### Assignment
Each line from the one containing "This screenshot has height=921, width=1284." through the last line of the data below should be printed exactly, please, with any pictures omitted.
(Exercise data begins)
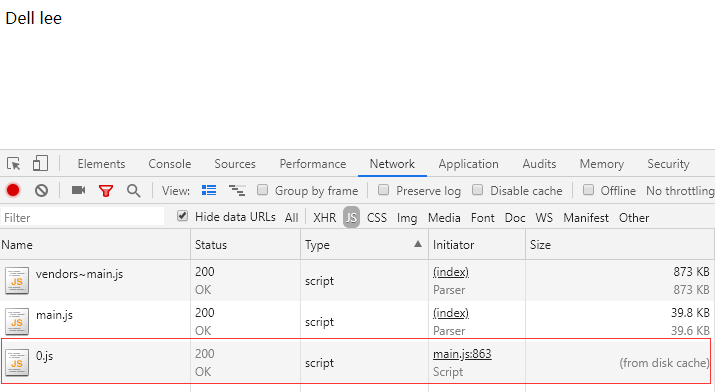Check the Disable cache option

click(x=477, y=190)
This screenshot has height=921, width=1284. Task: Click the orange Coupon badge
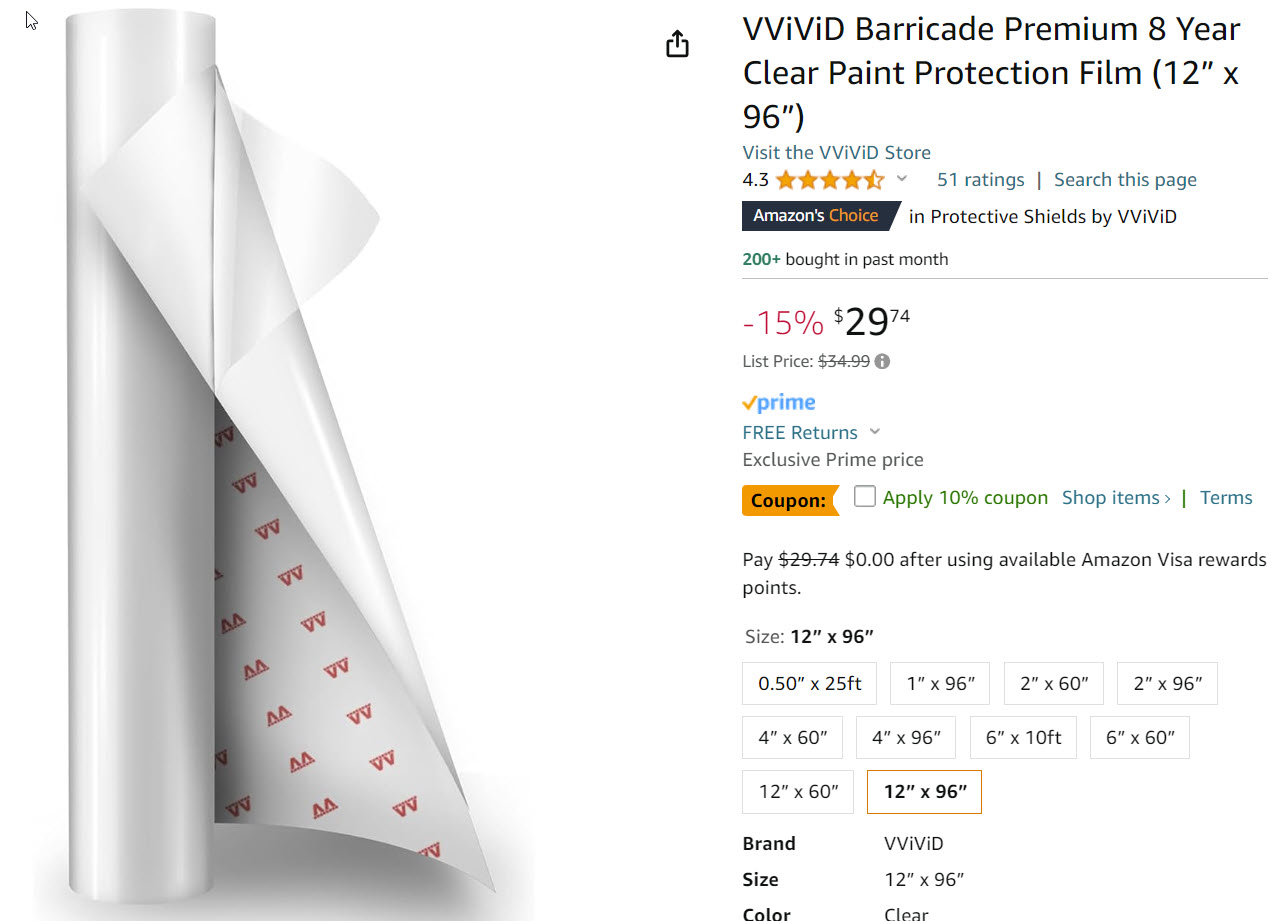[789, 500]
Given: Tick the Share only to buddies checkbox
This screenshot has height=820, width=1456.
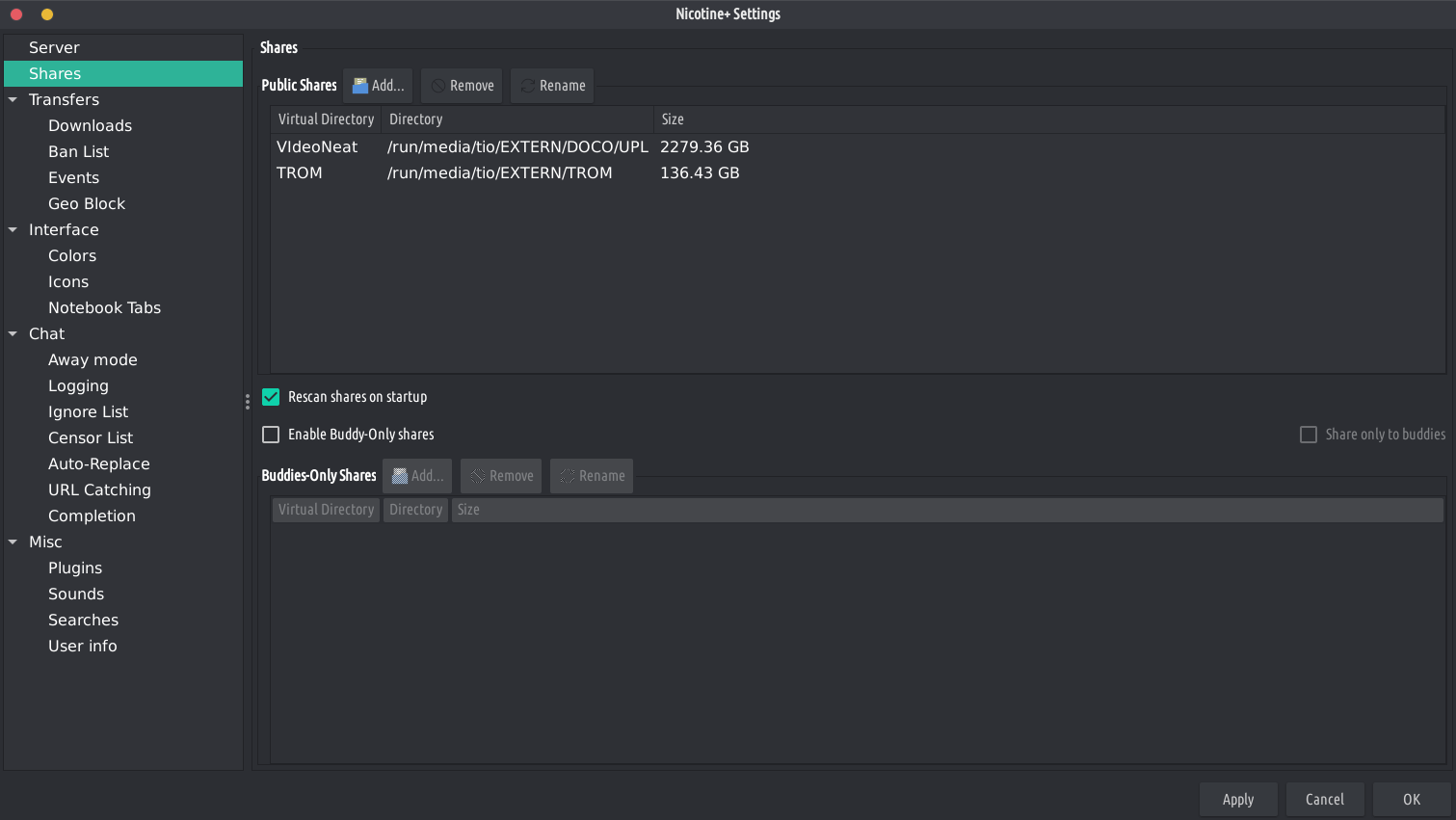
(Exercise data ends)
### Solution to the exercise
This screenshot has height=921, width=1284. Task: Click the orange Coupon badge
[789, 500]
Given: Tick the Share only to buddies checkbox
This screenshot has height=820, width=1456.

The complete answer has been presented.